◆ TEXTE
La déception porte notamment sur la publication des chiffres d’activité de mai. Si la réouverture de l’économie semble continuer à soutenir la production de services (+11,7% sur un an) et les ventes au détail (+12,7% sur un an), les autres indicateurs étaient plus faibles. La production industrielle n’était qu’en légère hausse (+3,5% sur un an), les exportations baissaient (-7,5% sur un an) et le secteur de l’immobilier restait sous pression. Les ventes de logements en volume se repliaient nettement (-16,0% sur un an) de même que l’investissement en immobilier (-10,2% sur un an).
Le taux de chômage baissait à 5,2% en mai tandis que le taux de chômage des jeunes (16-24 ans) continuait d’augmenter pour atteindre un nouveau record à 20,8% (contre 12,2% en décembre 2019). La forte augmentation du taux de chômage des jeunes est liée à plusieurs facteurs amenant un déséquilibre entre l’offre et la demande de travail. Côté offre, le marché connaît un afflux croissant de jeunes diplômés. Côté demande, les restrictions sanitaires ont durement touché le secteur des services, qui a tendance à embaucher davantage de jeunes travailleurs, et les changement règlementaires intervenus ces dernières années ont pu réduire les débouchés traditionnels (éducation, internet, finance, immobilier par exemple).

◆ TÂCHES À RÉALISER
1: Résumez le texte en deux phrases.
2: Recopiez tout le passage du texte qui va de « La déception porte » jusqu'à « sur un an). ».

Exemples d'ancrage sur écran
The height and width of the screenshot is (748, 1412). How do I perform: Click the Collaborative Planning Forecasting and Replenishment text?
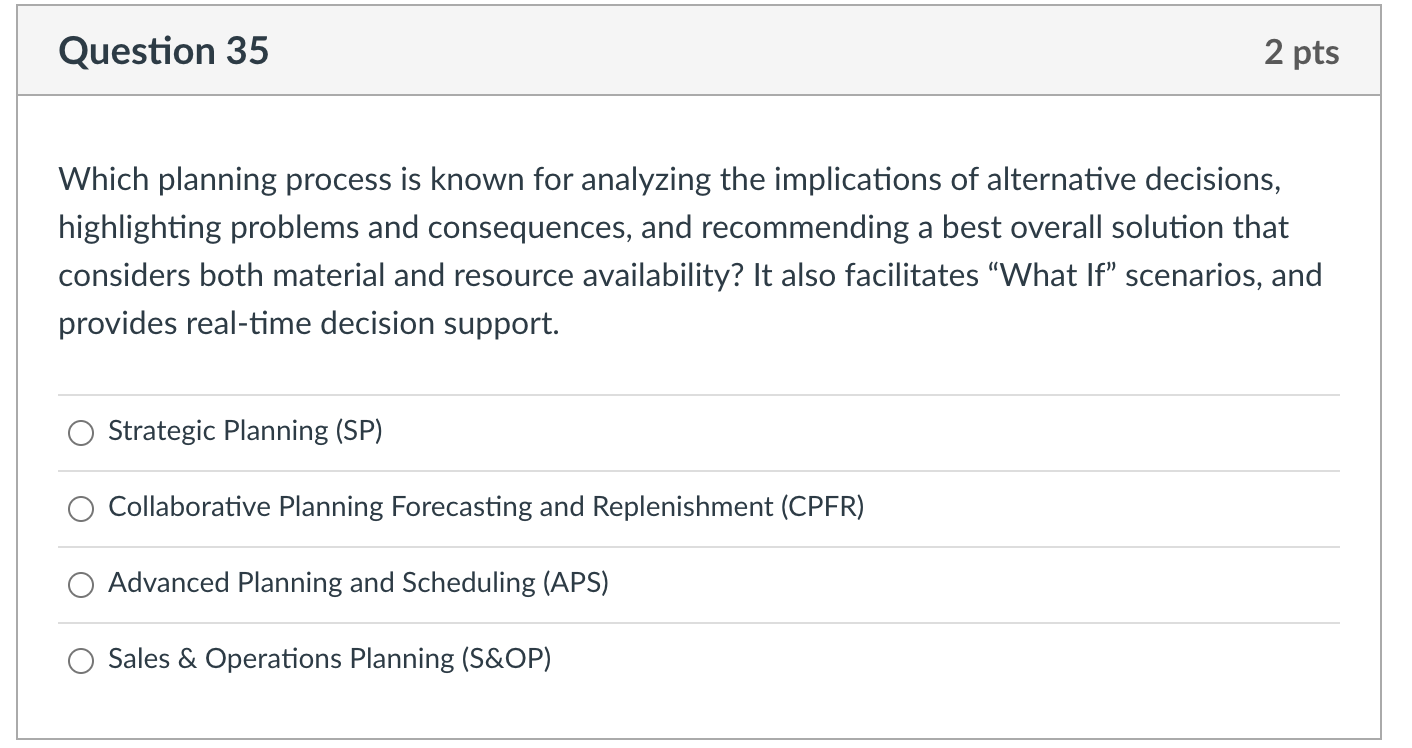(485, 507)
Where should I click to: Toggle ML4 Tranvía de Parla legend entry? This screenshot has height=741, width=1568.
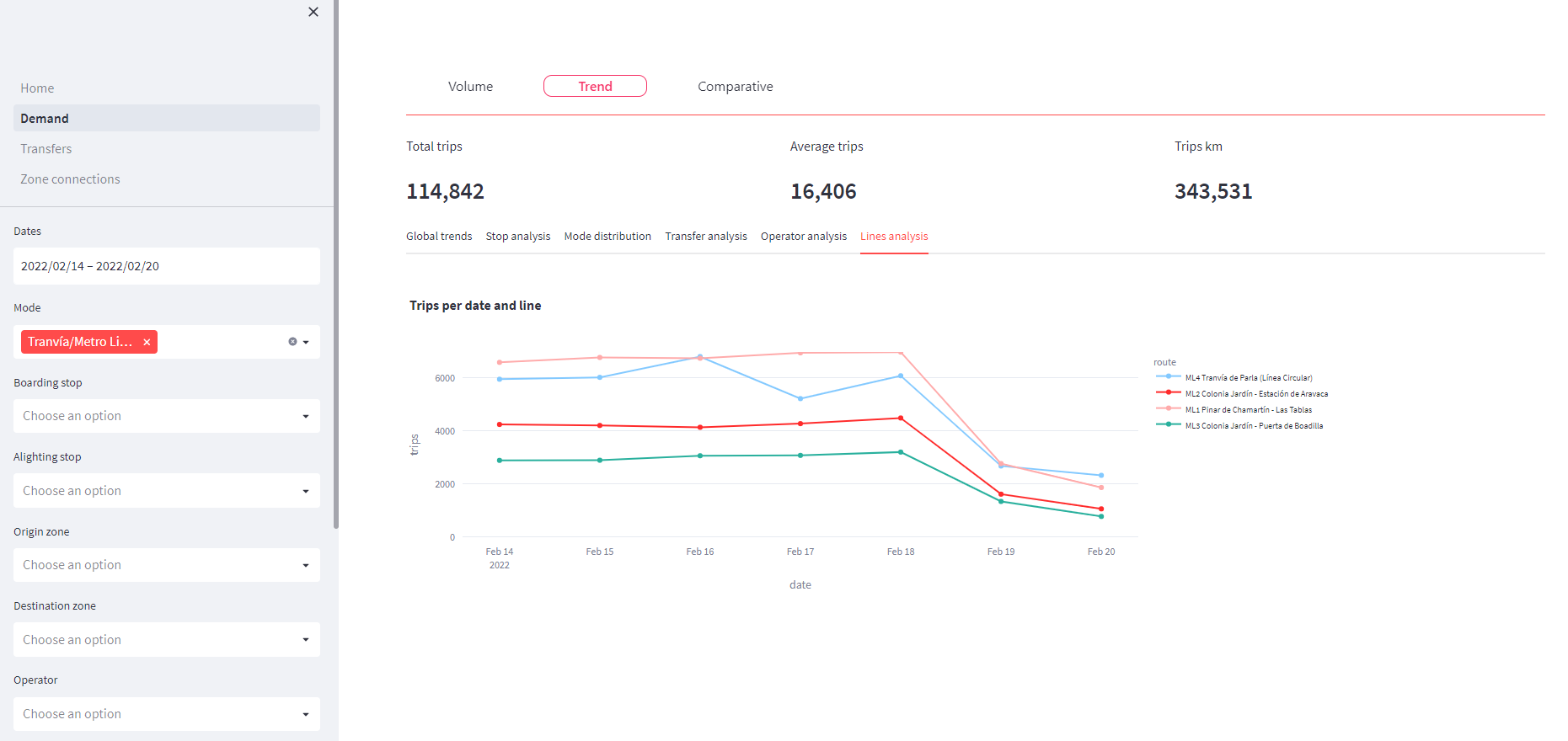[1248, 378]
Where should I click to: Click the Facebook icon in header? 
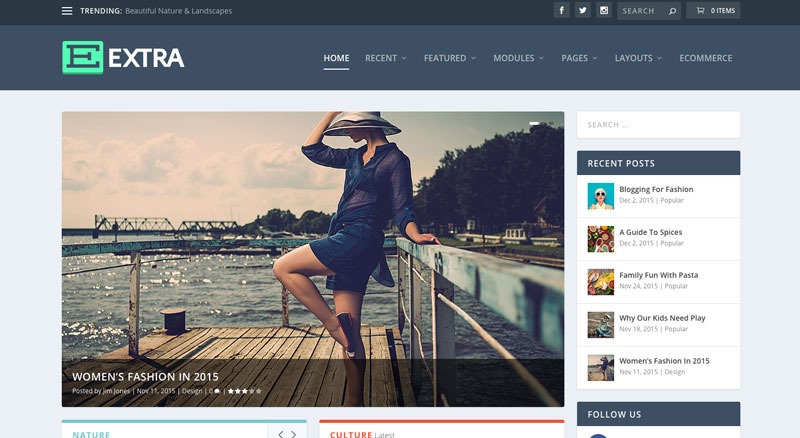coord(561,11)
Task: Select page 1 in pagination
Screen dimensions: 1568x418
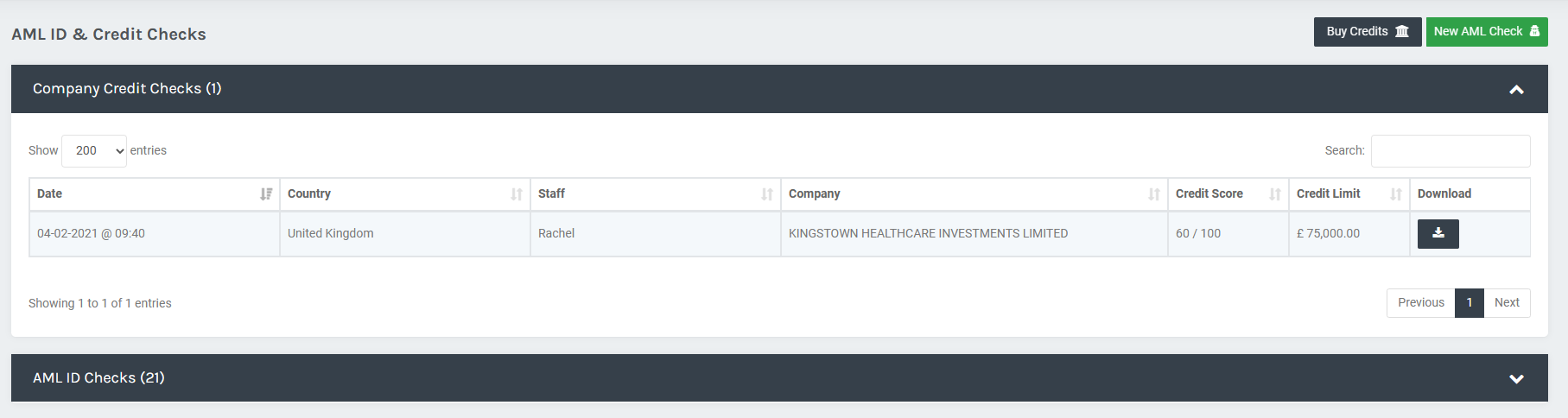Action: pyautogui.click(x=1469, y=303)
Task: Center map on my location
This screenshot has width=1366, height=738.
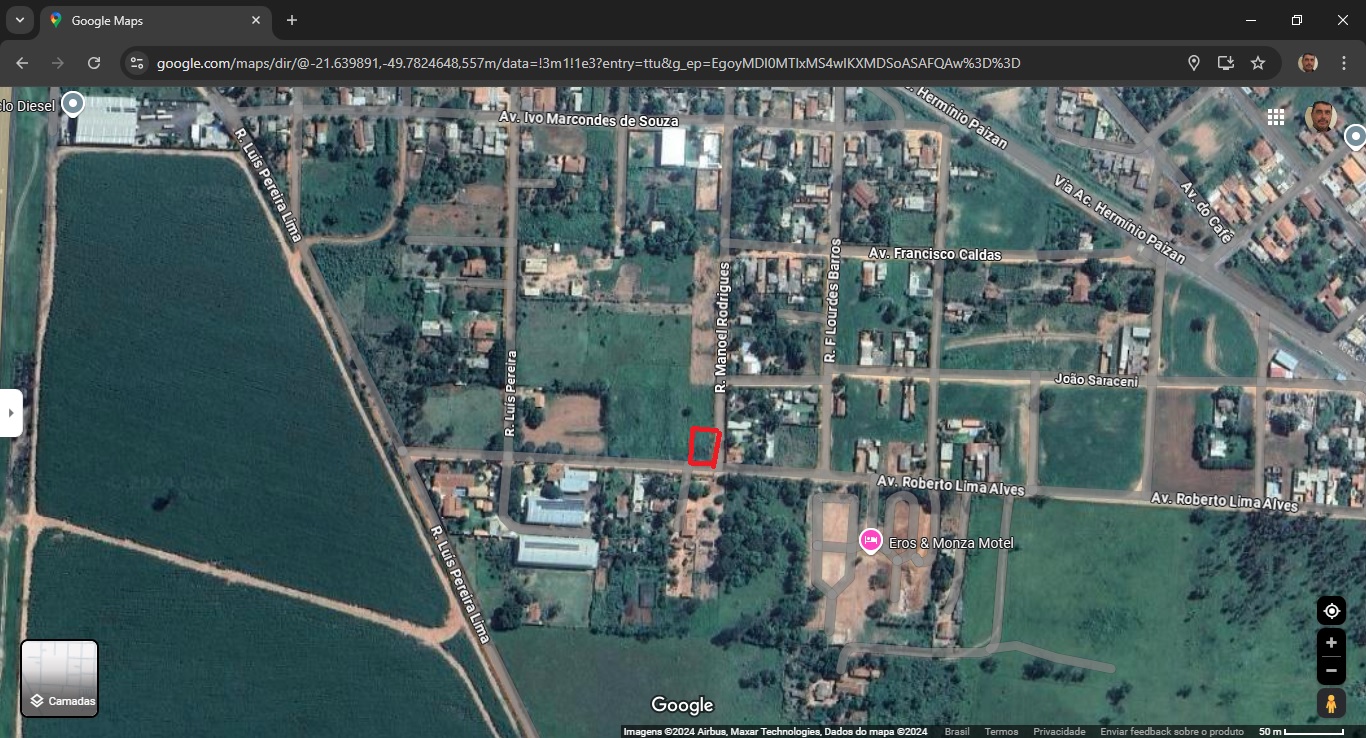Action: click(x=1331, y=611)
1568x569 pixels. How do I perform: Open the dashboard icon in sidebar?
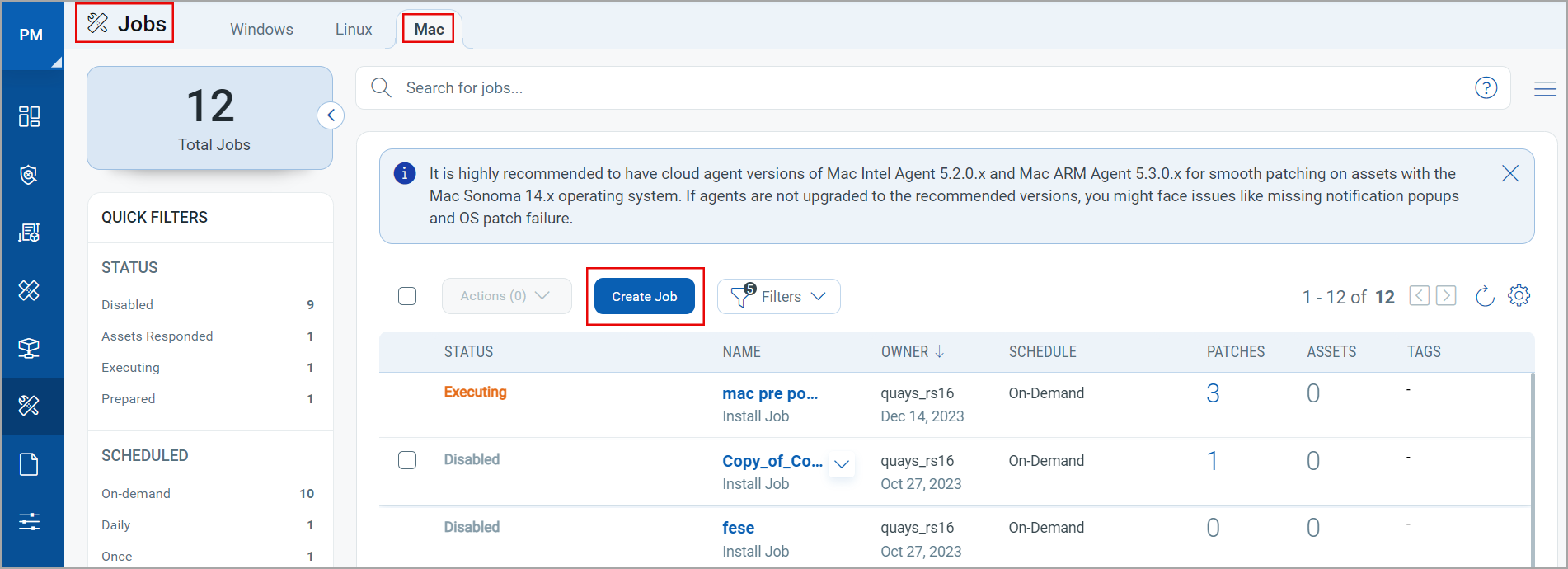30,116
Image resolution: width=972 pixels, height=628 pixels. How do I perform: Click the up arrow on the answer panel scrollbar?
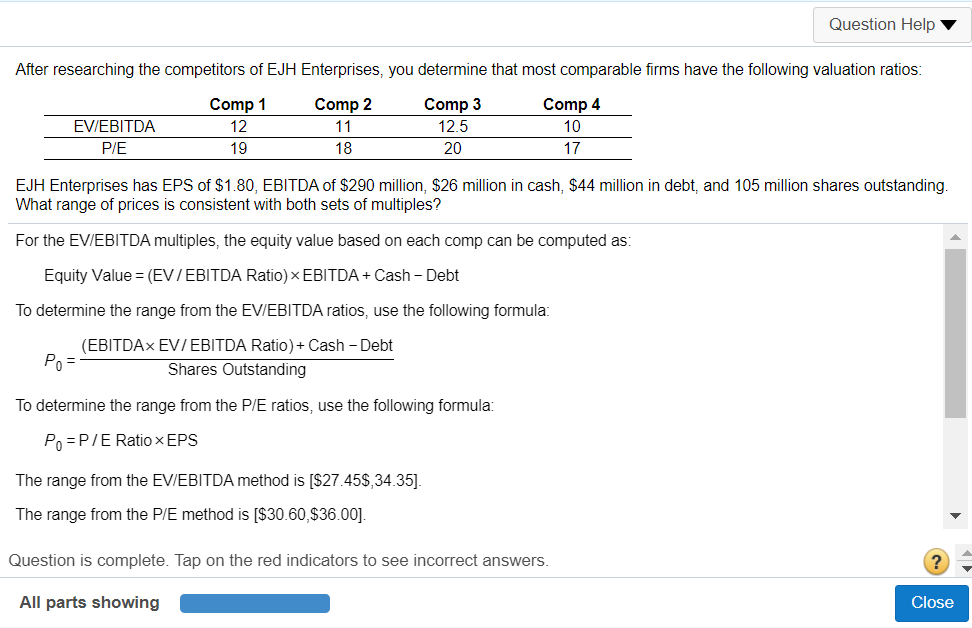[956, 236]
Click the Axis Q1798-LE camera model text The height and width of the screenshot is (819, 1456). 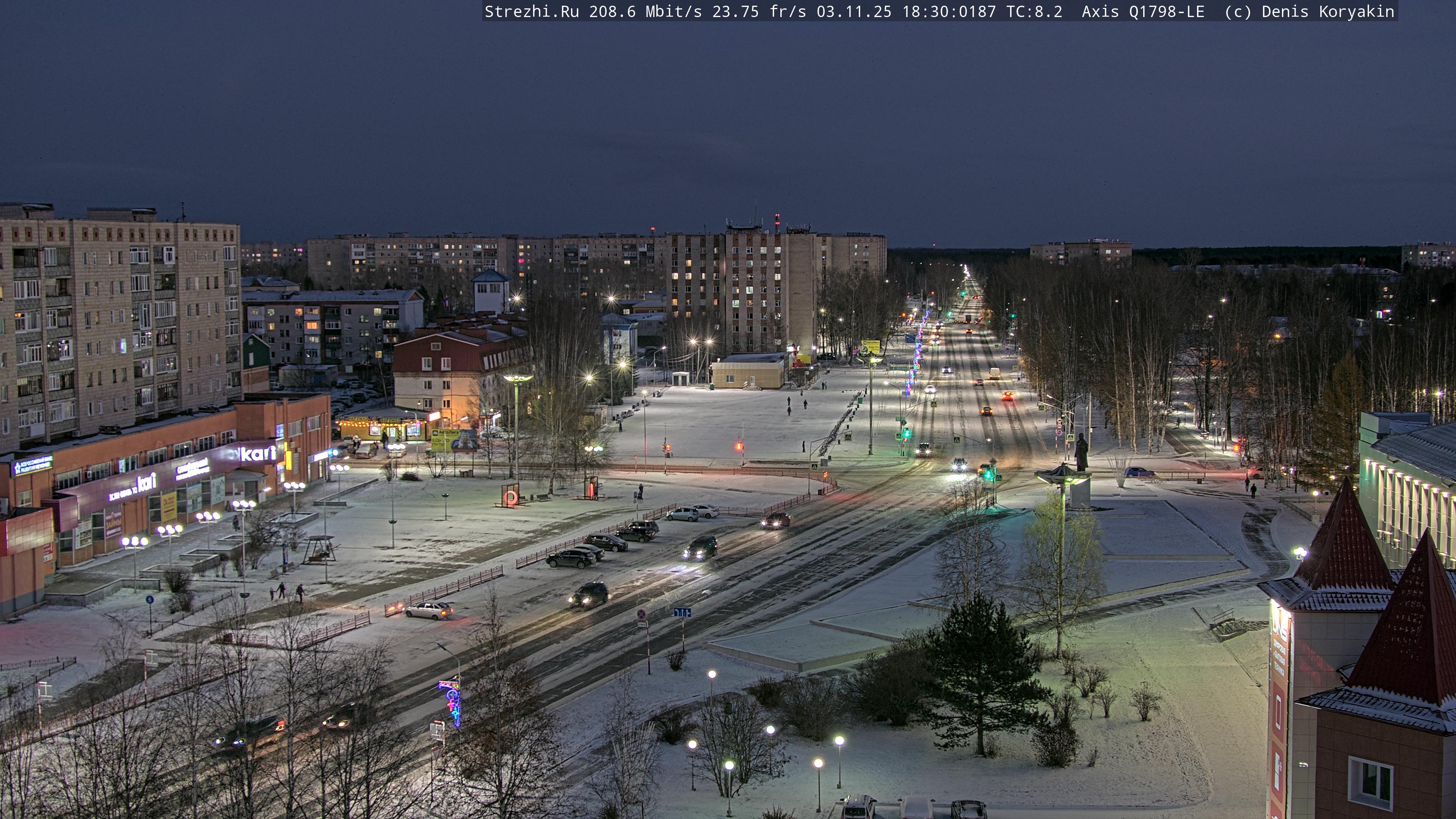click(1143, 11)

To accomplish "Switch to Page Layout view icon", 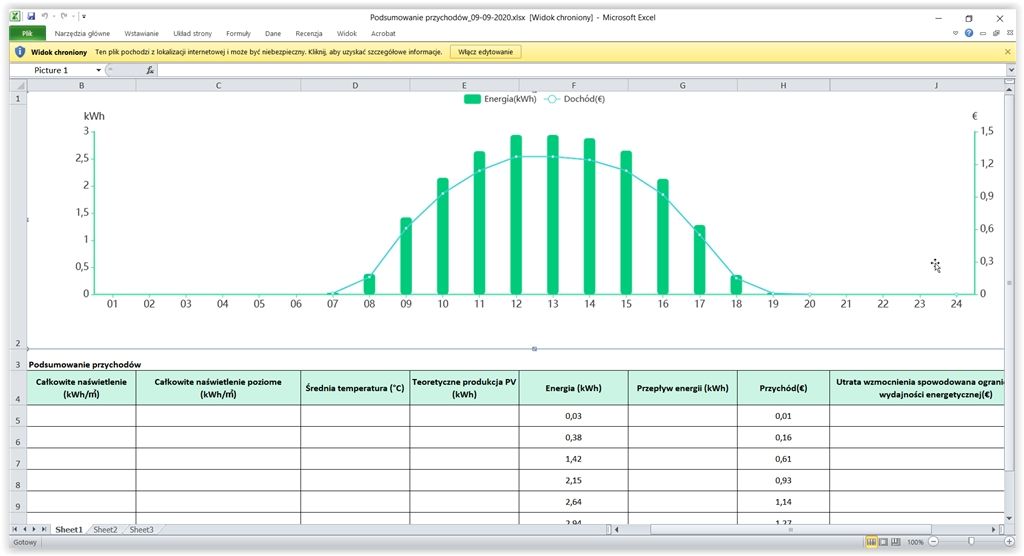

◆ SOLUTIONS PAR TÂCHE
1: En mai, la réouverture de l'économie a continué de soutenir la production de services et les ventes au détail, mais la production industrielle n'a que légèrement progressé, les exportations ont reculé et l'immobilier est resté sous pression. Le taux de chômage a baissé à 5,2 %, tandis que celui des jeunes a atteint un record de 20,8 %, en raison d'un déséquilibre entre l'offre et la demande de travail.

2:
La déception porte notamment sur la publication des chiffres d’activité de mai. Si la réouverture de l’économie semble continuer à soutenir la production de services (+11,7% sur un an) et les ventes au détail (+12,7% sur un an), les autres indicateurs étaient plus faibles. La production industrielle n’était qu’en légère hausse (+3,5% sur un an), les exportations baissaient (-7,5% sur un an) et le secteur de l’immobilier restait sous pression. Les ventes de logements en volume se repliaient nettement (-16,0% sur un an) de même que l’investissement en immobilier (-10,2% sur un an).